Legado de luas, ato I

A voz em sua cabeça cantava alguma coisa irreconhecível, sobre as formigas que não existiam e que laceravam a carne com seu ácido pungente e familiar. O vampiro esfregou as mãos nuas no rosto, para se livrar das formigas que não estavam lá, e sorriu em silêncio solene ao avistar a ponte que a visão lhe deu.

“Uma cidade das mais malditas. Das mais cruéis. Um lar.”

Algo lhe lambeu o lóbulo do ouvido, ele corou por instinto e sentiu a carne apodrecida reagir nas calças. Uma amante não-nascida, algo embriagado que soluçava entre um devaneio e outro.

“Suma daqui, não quero você, quero só esse vento, esse delicioso vento cor de sândalo que adocica os olhos dos caídos enquanto eles mergulham para dentro. Para o fim.”

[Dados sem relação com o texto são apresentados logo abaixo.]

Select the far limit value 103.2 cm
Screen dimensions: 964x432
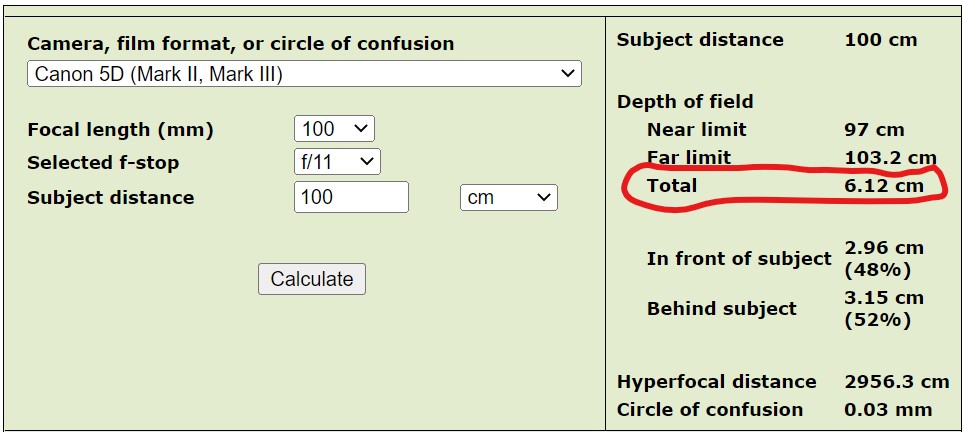pyautogui.click(x=890, y=158)
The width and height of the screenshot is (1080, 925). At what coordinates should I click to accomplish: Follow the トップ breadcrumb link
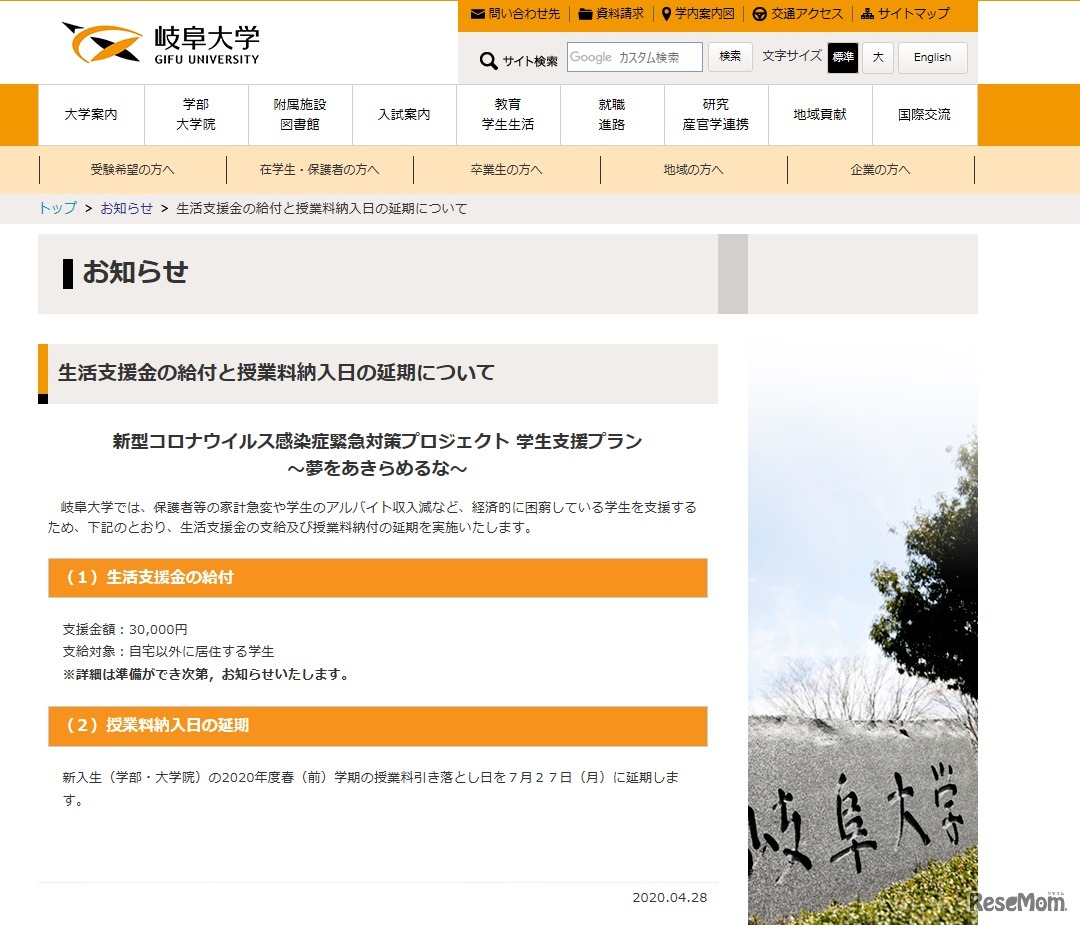point(56,208)
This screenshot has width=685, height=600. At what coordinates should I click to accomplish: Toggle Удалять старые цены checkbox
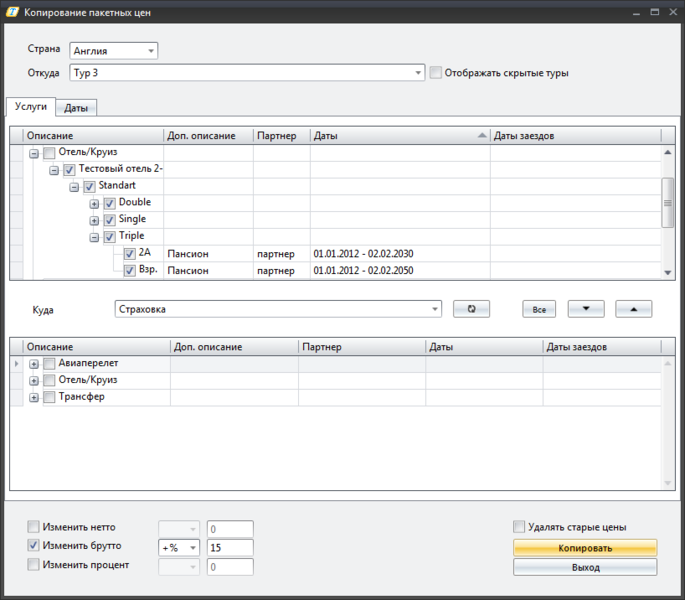(x=519, y=527)
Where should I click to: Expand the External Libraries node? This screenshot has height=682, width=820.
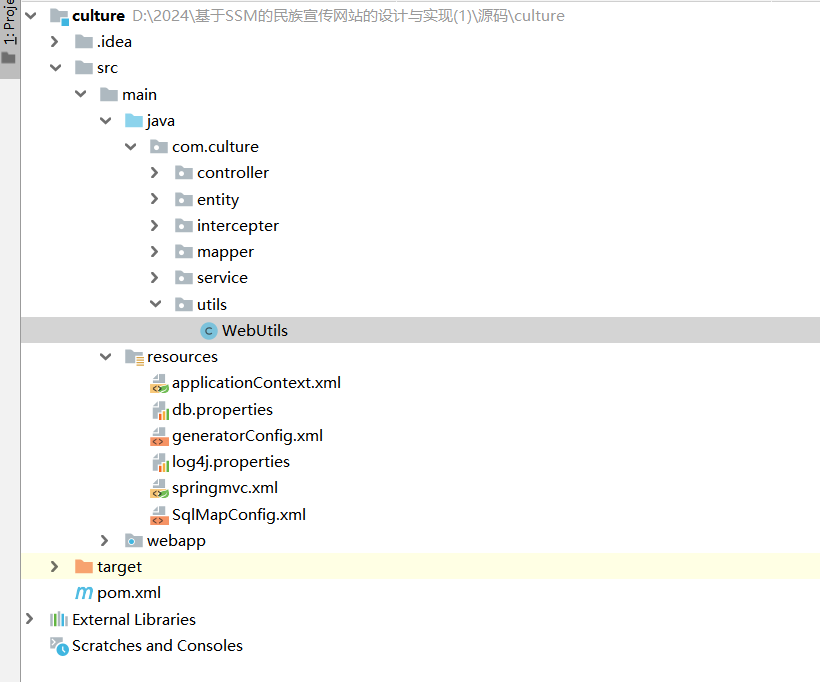click(30, 620)
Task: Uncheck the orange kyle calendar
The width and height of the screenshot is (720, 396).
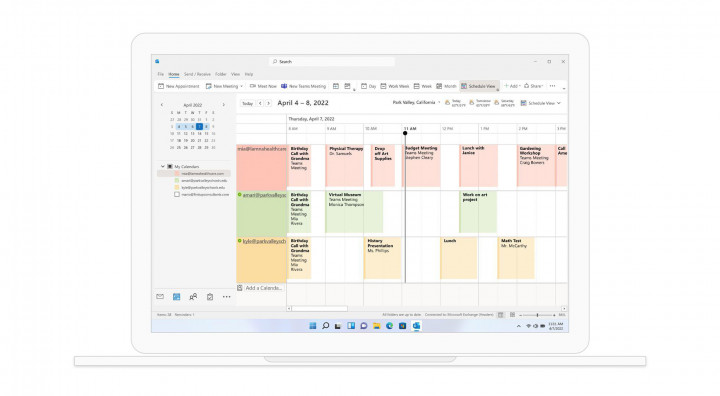Action: (177, 187)
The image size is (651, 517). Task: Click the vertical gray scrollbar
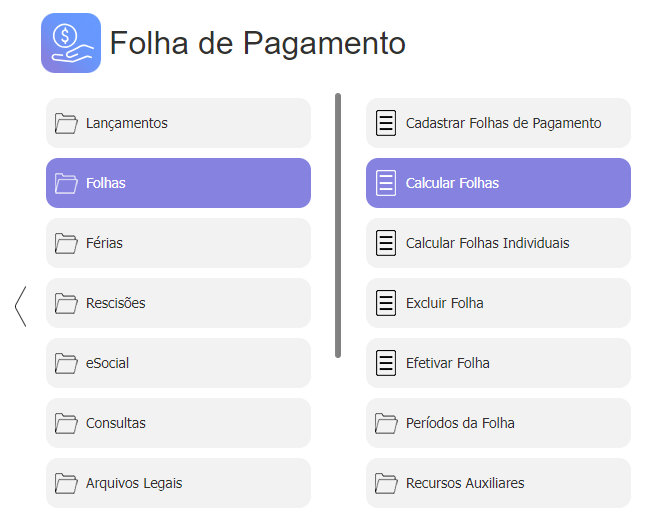click(x=338, y=225)
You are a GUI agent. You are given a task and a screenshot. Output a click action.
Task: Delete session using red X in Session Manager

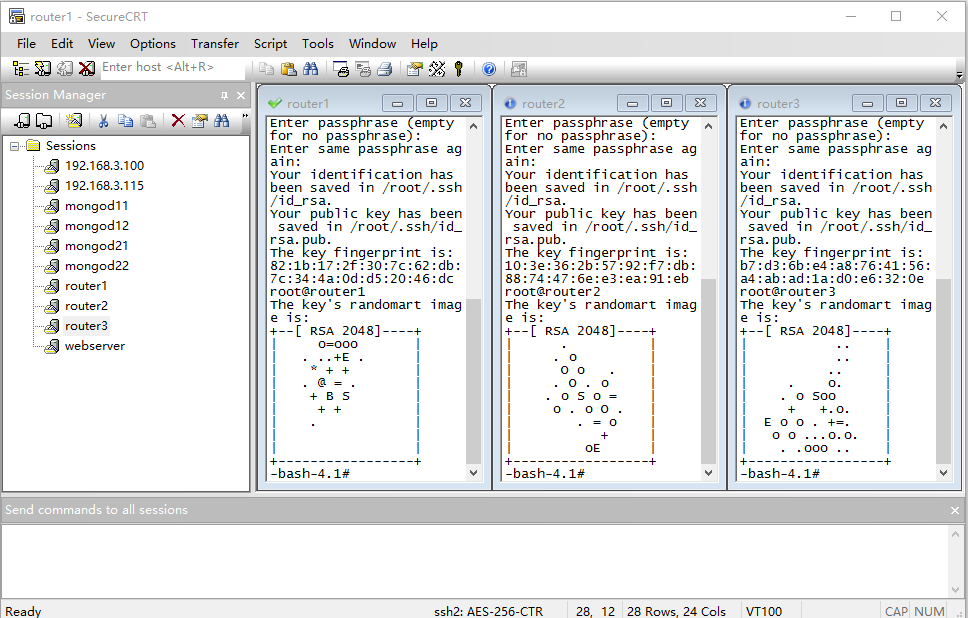tap(177, 120)
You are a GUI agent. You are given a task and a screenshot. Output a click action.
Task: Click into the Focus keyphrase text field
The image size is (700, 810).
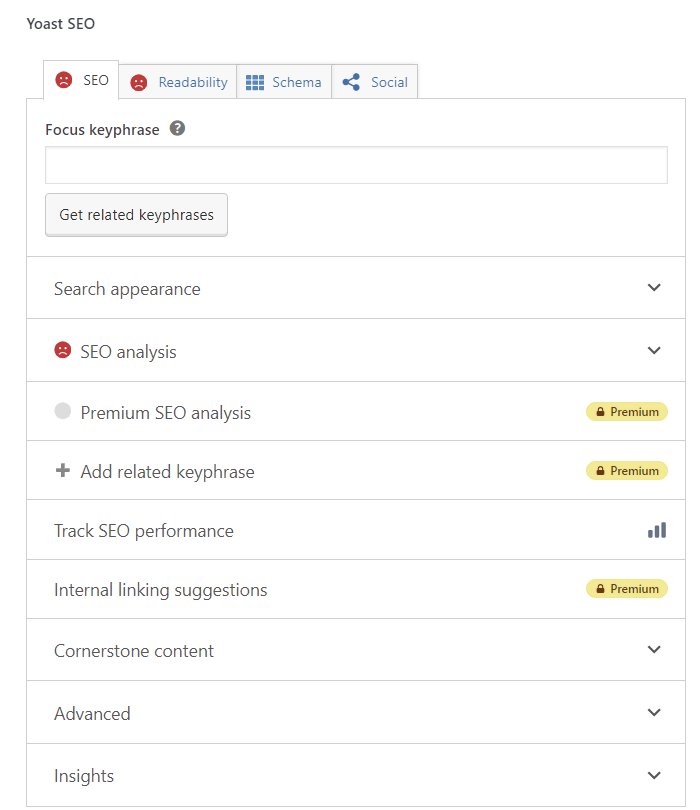(x=356, y=166)
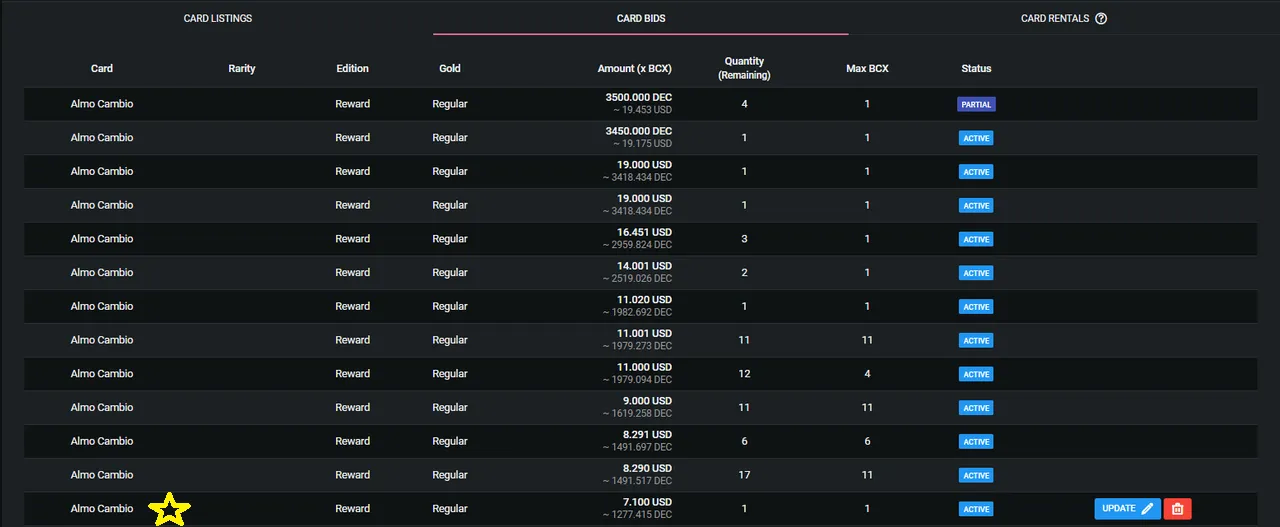Click the pencil icon in Update button
Screen dimensions: 1280x527
point(1147,508)
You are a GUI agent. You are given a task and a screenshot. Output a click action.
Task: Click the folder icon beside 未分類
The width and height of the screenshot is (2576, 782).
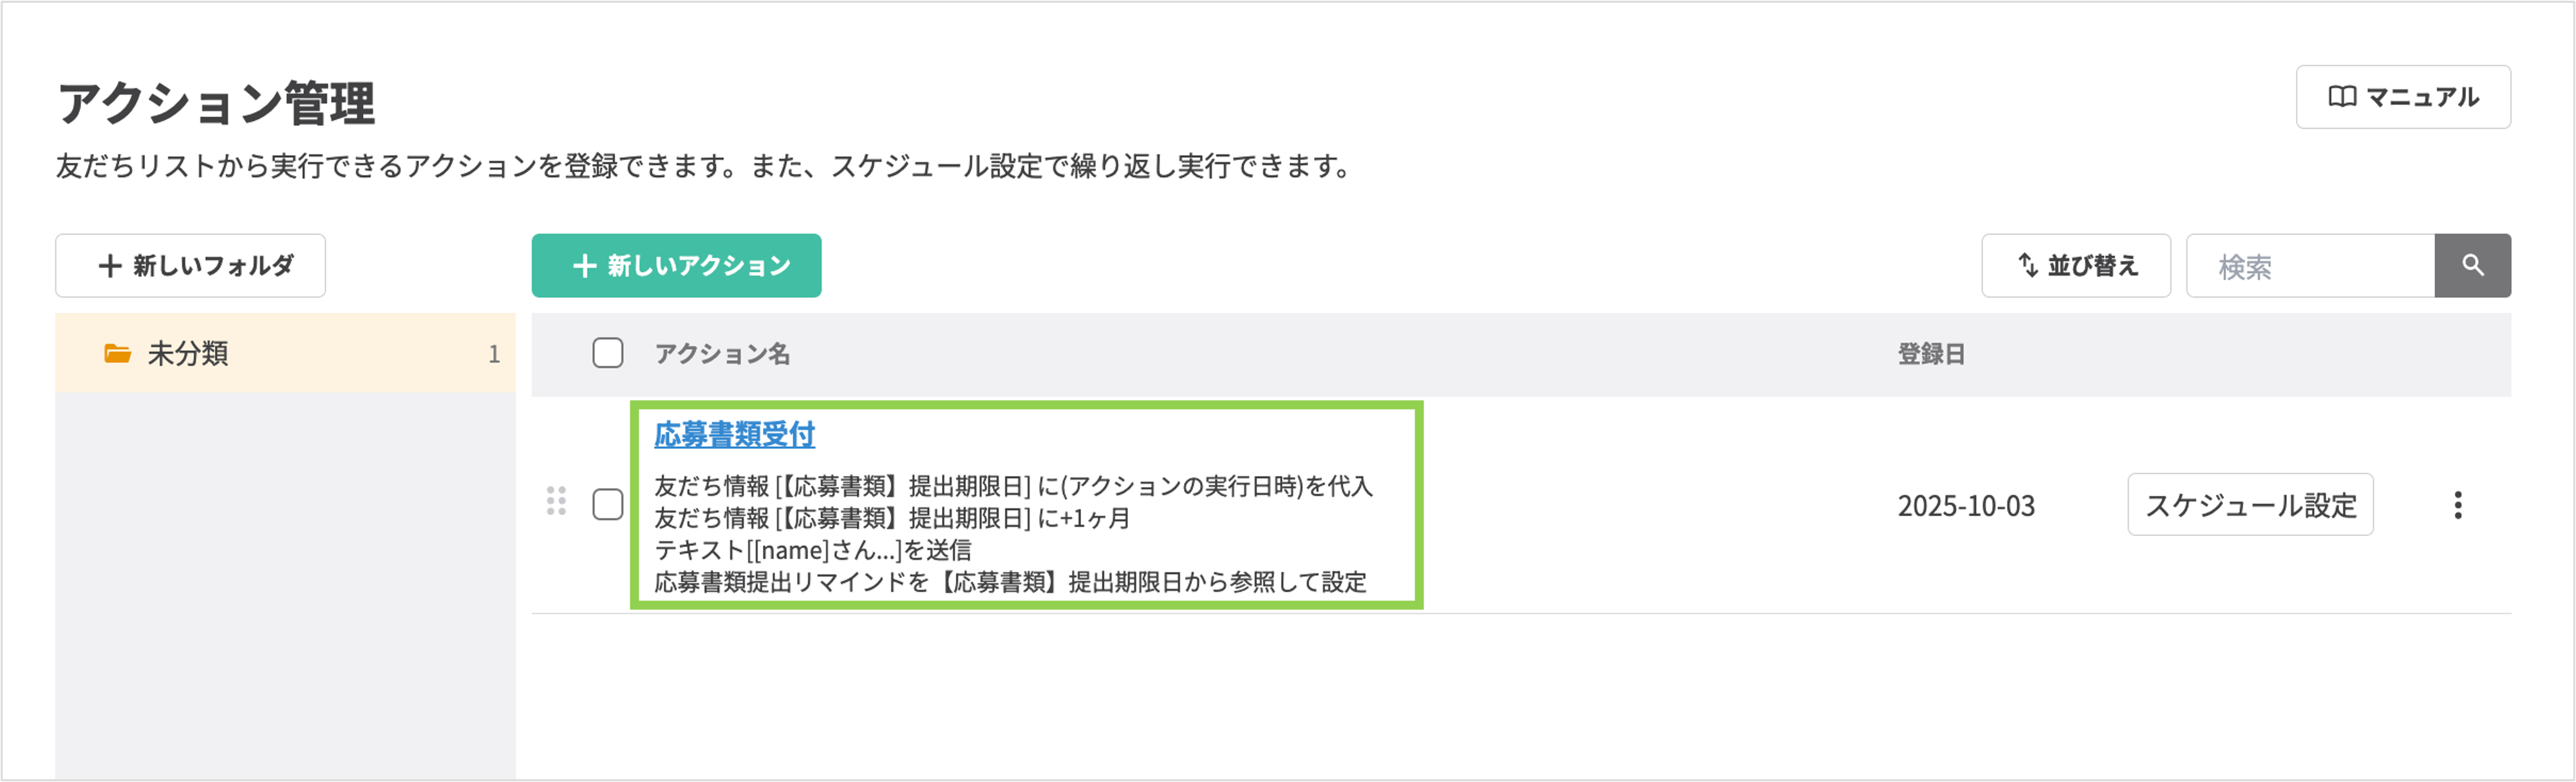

A amante que morreu no ego se fez fumaça púrpura na visão periférica do morto. Aquilo que o acompanhava cantou um verso fúnebre sobre mudança, sobre seguir em frente, sobre ser o que nunca se tinha sido verdadeiramente. Uma canção de luas e pernoites e mágoas e dores e verdades e vidas.

A vida de alguém que por muito tempo tentou ficar sozinho, e que não mais suportava isso.

Ele cruzou uma ponte, invisível aos olhos dos cegos para o sangue, sentindo o cheiro de vitae estrangeiro e de morte antiga. Uma magia desconhecida se fazia presente, ainda que perene. Ele abriu o olho da alma ao tocar um poste cinzento, suspirou um dos nomes de Deus e exigiu conferência. Ele foi atendido.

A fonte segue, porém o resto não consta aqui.